The Karandaaz Women Entrepreneurship Challenge
Of the total women population in the country, only 22.4 percent are employed. This is a very low compared to middle income economies such as Indonesia (38.2 percent) and Malaysia (38.1 percent) and higher income countries such as United States (45.8 percent) and the United Kingdom (46.5 percent). African countries including Nigeria (45.4 percent) and South Sudan (49.2) also fare much higher in this regard.
But we have all heard the arguments in favour of women empowerment. Women are not only prudent savers, but are also efficient in doing business. A recent report by the Boston Consulting Group showed that women with similar amounts of investment in their businesses as men, perform better. 
Karandaaz has taken a unique step in transforming the lives of women entrepreneurs in Pakistan. The Women Entrepreneurship challenge, initiated in 2017 and now in its second round, is a game changer for potential women entrepreneurs, especially since there is no grant or investment scheme that is aimed at directly supporting women led businesses in Pakistan. Challenges such as this not only allow women entrepreneurs to be better at their businesses, but also instill hope in other women aspiring to start their businesses. The first round of the Women Entrepreneurship Challenge was aimed at providing access to finance to women led businesses, after providing technical and financial support to the selected female entrepreneurs through incubators and accelerators.
Women Entrepreneurship has a long way to go in Pakistan. Karandaaz, with a special focus on empowering women financially and bringing them within the formal financial sector, is playing a critical role is in this journey. Through identification of women run businesses throughout the country as part of the Women Entrepreneurship Challenge, Karandaaz incubated businesses through partner organizations and provided grants and investment after rigorous business plan evaluations.

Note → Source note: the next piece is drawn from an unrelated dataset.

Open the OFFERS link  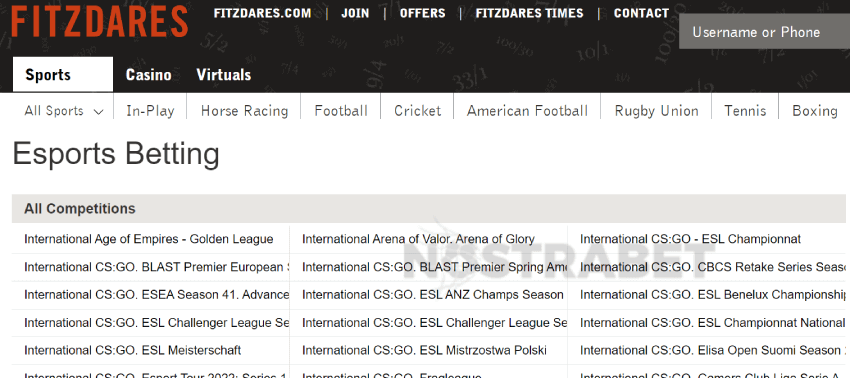(422, 14)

Karandaaz Pakistan has recently undertaken the signing ceremony for the winners of the Women Entrepreneurship Challenge, 2017. A total of 15 women owned businesses from different parts of the country were provided combination grants, loans and equity investment to grow their businesses. Through financial assistance, these businesses will be able to challenge the local stigmas around women entrepreneurship, mobility and self-sustenance,.
Profiles of Investees
Polly and Other Stories is Pakistan’s first online store for handmade, unique products sourced directly from artisans and small businesses from across the region; giving big voices to small ventures. Amneh and Angela, the co-founders, started this business in 2015 and are currently working with 65 micro businesses, out of which more than 80 percent are owned by or employ a significant number of women.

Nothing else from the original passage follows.